Photo of the week #19 – Melting water security on Mount Kilimanjaro

Photographer: Paul Souders
Where:
Amboseli National Park, Kenya
Publication: Rio Conventions Calendar

Mount Kilimanjaro’s ice cap and the glaciers that flow from it are disappearing fast. Climate change can be intangible, but its impacts, such as melting ice are clearly visible.

Many climate change activists have seized upon Kilimanjaro as a striking symbol of climate change, a poster child for the shrinking ice caps and glaciers around the world.

The evidence for a worldwide meltdown is overwhelming.
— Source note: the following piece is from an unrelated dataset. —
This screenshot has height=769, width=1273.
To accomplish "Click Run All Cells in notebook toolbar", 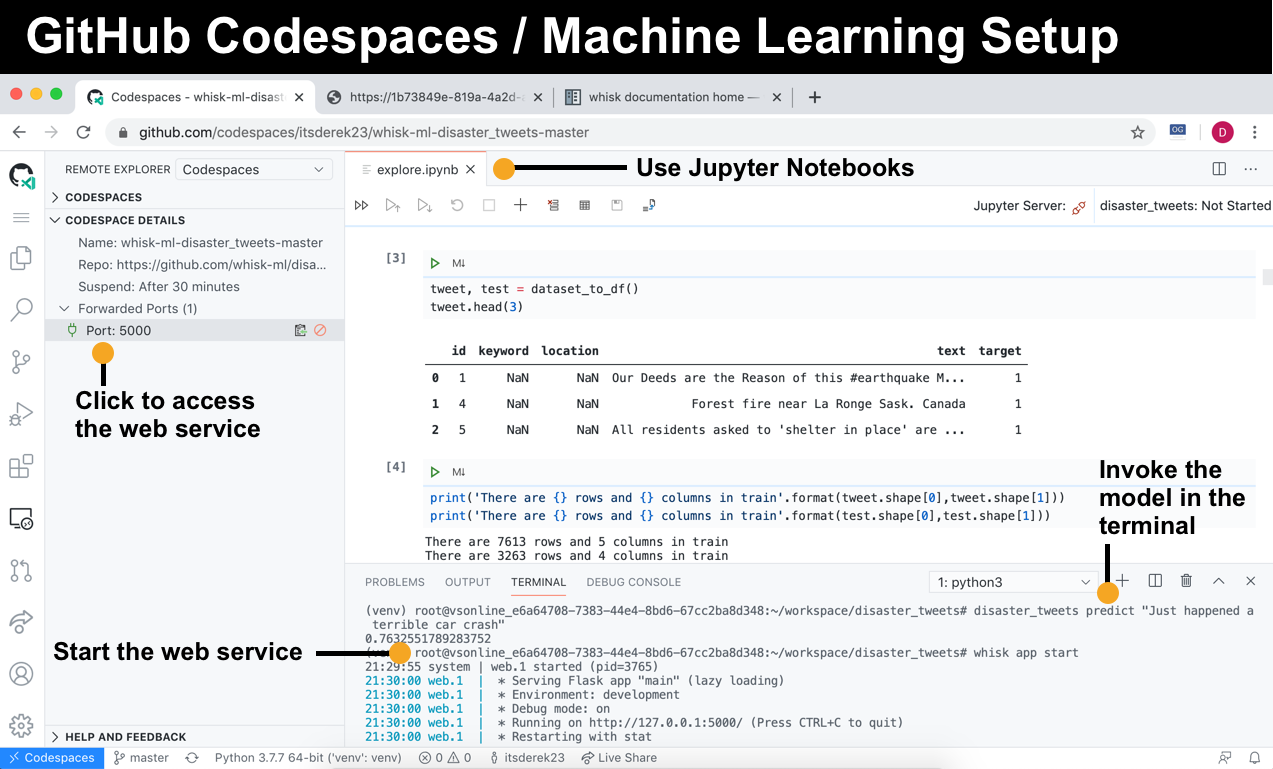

According to the World Glacier Monitoring Service in Zurich, Switzerland, of the 88 glaciers surveyed in 2002 and 2003,
only four were growing and at least 79 were receding.

Since 1912, 80% of the ice has disappeared, and the rest could be gone in under 20 years. Many regions rely on freshwater supplies from glaciers.

The rapidly melting glaciers threaten this supply.

In the Himalayas, for example, thousands of glaciers are the source of water for nine major Asian rivers.

Rapidly melting glaciers could significantly decrease the water flow, meaning that millions of people could struggle to find drinking water.

The Rio Conventions Calendar is published annually by Entico in partnership with the Convention on Biological Diversity (CBD), United Nations Framework Convention on Climate Change (UNFCCC) and the United Nations Convention to Combat Desertification (UNCCD).